(Listed entries Opens)

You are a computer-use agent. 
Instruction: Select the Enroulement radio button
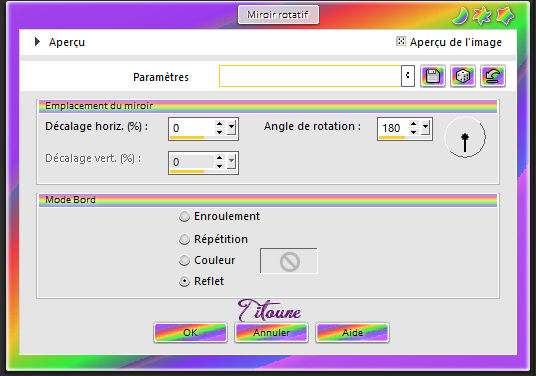click(184, 216)
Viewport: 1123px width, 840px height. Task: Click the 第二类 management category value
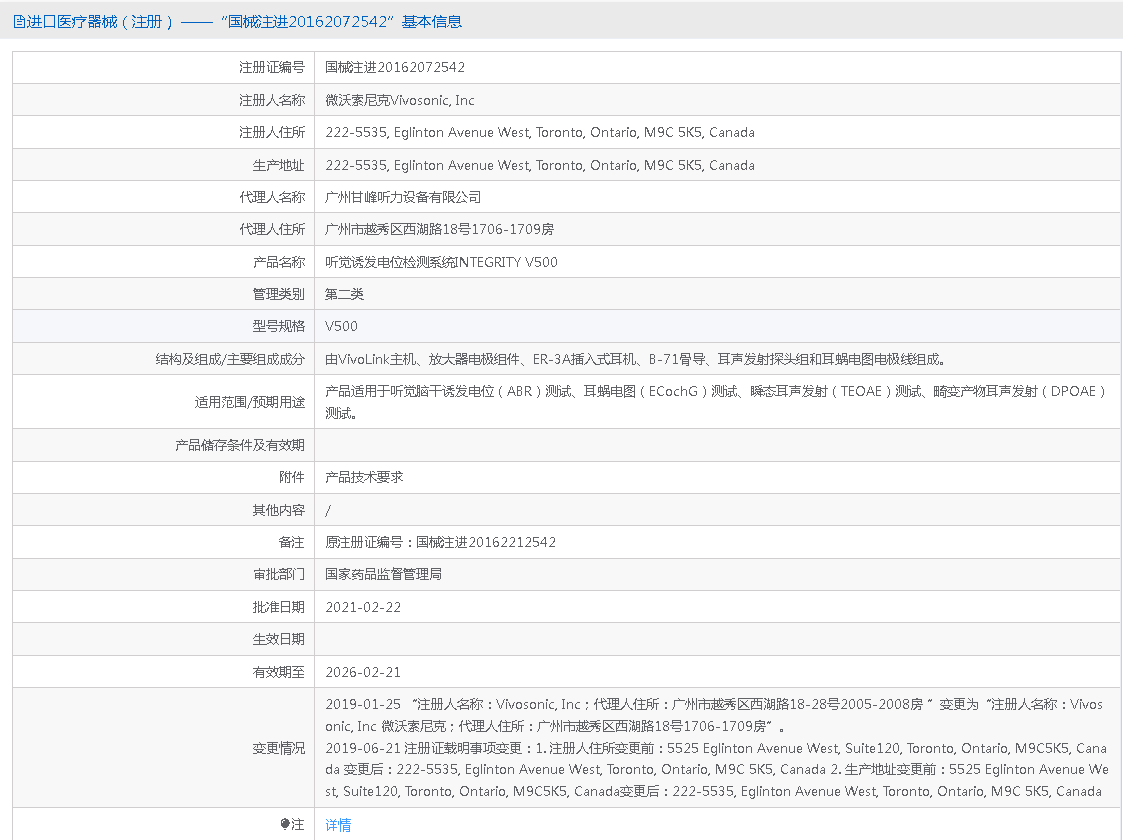pos(344,294)
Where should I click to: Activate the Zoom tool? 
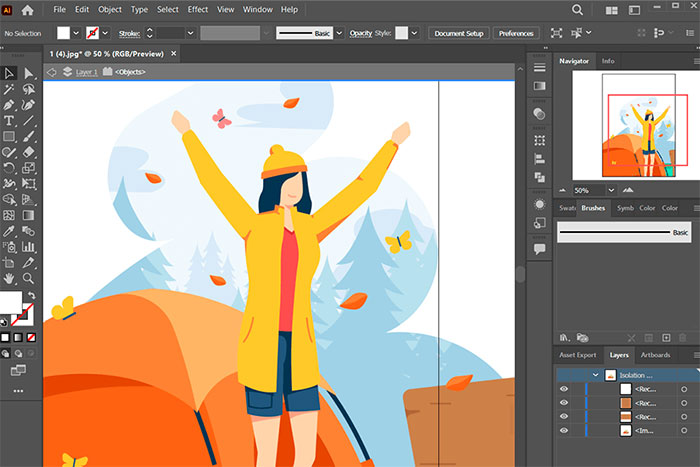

(Listed entries Closes)

- [Your assignment]: At the line containing "Viewport: 1123px width, 840px", begin reproducing the entries word for word, and continue through their last line. Leave out the pictures.

- [Answer for this exercise]:
Viewport: 1123px width, 840px height. Task: Click the 第二类 management category value
pos(344,294)
Where should I click to: Activate the Zoom tool? 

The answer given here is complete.